**Brief 1**
For the forum thread about the Opus cigar lineup, state whether each statement agrees with it, answering yes or no and quoting the deciding words: (a) Wigwam_Motel confirms that an Opus X Love Affair is among the cigars shown. (b) Wigwam_Motel welcomes offers for the cigars. (c) smelvis is willing to make price offers online.
**Brief 2**
In the forum thread about the Opus cigar lineup, why does Nickerson ask whether an Opus X Love Affair is among the cigars?

**Extract to read**
◇ ◇ ◇
# Opus Line Up



## Wigwam_Motel (Oct 25, 2009)

Just a line up of a couple cigars. Anyone know which opus the one with the black band on the foot?


----------



## thegoldenmackid (Mar 16, 2010)

Something Maduro.

Rare Fuente Web Gallery - Forbidden X Cigars


----------



## Nickerson (Mar 19, 2009)

Oo is there a Opus X Love Affair in there? Its one of my most wanted cigars, very hard to find.

Very nice man, very nice indeed.


----------



## jeepthing (Jul 16, 2009)

Its like Opus heaven. Very kool


----------



## gibson_es (Jan 23, 2010)

NICE i dont think i have seen anything like that before..... personal stash or not


----------



## emxracer (Jul 5, 2010)

Nice!


----------



## Wigwam_Motel (Oct 25, 2009)

Nickerson said:


> Oo is there a Opus X Love Affair in there? Its one of my most wanted cigars, very hard to find.
> 
> Very nice man, very nice indeed.


Not the love affair, but the 666 opus out of the forbidden x humidor in 2002.


----------



## Wigwam_Motel (Oct 25, 2009)

gibson_es said:


> NICE i dont think i have seen anything like that before..... personal stash or not


offers are much welcomed.


----------



## gibson_es (Jan 23, 2010)

my left foot? no no, thats my bad one, right foot?


----------



## smelvis (Sep 7, 2009)

Wigwam_Motel said:


> offers are much welcomed.


Make a list and put a price offers I won't do online. Might be interested though once I know what ya got.

Thanks


----------



## ckay (May 10, 2010)

According to the calculator, your average cost was $8.82. I am down for cost plus 25%. :lol:

Like Dave said, if you make a list, people will come. I'm looking for a few sizes myself.
◇ ◇ ◇
**Records supplied**
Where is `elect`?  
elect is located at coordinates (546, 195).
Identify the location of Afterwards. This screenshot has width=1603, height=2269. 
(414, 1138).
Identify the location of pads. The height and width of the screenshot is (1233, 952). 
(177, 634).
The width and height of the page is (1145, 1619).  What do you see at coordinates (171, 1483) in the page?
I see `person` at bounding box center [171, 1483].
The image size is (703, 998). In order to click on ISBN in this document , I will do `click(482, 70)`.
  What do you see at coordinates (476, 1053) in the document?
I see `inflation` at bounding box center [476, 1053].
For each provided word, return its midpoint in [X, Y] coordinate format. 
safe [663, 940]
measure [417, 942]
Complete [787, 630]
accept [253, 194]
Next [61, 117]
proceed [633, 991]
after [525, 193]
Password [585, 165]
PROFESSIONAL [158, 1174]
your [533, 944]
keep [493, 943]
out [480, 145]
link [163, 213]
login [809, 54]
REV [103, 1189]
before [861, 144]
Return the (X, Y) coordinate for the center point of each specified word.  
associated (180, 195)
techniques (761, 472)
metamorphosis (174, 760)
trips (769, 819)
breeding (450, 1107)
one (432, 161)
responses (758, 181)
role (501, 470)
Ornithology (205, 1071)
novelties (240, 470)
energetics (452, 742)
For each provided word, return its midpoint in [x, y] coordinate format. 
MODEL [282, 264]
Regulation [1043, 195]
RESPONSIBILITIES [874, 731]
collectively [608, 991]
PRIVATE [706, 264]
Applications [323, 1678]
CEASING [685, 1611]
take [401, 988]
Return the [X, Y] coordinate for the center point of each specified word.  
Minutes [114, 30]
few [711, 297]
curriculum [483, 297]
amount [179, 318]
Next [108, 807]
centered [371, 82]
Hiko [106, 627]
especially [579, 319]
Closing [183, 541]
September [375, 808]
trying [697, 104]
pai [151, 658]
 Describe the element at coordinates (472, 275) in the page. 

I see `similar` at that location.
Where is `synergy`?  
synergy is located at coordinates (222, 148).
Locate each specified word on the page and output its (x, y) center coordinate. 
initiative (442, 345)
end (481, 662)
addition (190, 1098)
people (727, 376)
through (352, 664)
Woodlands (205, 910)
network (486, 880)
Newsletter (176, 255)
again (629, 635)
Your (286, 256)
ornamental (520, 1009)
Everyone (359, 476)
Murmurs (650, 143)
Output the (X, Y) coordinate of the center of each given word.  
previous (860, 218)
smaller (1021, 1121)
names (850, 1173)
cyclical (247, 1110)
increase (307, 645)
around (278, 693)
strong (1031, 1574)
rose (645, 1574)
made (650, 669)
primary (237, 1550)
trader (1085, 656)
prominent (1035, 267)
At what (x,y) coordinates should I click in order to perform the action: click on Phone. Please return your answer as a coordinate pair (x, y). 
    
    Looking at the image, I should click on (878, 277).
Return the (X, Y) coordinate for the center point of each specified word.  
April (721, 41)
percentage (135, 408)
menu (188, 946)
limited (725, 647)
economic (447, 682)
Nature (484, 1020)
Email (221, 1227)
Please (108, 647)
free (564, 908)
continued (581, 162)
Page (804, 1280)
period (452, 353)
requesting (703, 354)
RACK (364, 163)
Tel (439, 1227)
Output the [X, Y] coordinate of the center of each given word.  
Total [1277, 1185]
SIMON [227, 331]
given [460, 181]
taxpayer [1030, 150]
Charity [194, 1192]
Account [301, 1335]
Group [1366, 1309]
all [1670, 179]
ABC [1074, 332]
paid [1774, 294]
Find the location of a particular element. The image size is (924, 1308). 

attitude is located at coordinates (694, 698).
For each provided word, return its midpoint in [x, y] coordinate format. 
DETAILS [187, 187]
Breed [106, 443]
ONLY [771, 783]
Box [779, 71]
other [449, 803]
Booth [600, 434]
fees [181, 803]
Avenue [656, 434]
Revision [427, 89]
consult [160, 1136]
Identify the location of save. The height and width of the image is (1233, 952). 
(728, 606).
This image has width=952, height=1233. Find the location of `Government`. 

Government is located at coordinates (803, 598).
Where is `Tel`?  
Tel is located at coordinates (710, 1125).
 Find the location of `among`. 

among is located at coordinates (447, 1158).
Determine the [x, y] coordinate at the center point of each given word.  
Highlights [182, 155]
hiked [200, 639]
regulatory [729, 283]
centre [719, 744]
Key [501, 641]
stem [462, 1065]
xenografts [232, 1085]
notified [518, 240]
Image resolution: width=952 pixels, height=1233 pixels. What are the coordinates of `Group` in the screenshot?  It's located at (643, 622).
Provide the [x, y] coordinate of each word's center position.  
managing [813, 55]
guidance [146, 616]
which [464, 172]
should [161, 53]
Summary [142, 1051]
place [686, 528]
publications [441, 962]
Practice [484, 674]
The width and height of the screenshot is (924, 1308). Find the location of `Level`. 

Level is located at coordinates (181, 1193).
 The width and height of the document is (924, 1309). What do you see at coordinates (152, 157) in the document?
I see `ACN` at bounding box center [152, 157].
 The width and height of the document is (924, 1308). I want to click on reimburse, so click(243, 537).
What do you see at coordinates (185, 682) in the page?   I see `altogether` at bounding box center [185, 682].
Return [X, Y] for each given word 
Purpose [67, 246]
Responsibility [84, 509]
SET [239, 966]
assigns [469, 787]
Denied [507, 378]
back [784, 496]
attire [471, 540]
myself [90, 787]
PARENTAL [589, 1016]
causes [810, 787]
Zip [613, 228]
◇ ◇ ◇
**Finished answer 1**
(a) No: "Not the love affair, but the 666 opus out of the forbidden x humidor in 2002."
(b) Yes: "offers are much welcomed."
(c) No: "price offers I won't do online"

**Finished answer 2**
The Opus X Love Affair is one of Nickerson's most wanted cigars, and it is very hard to find.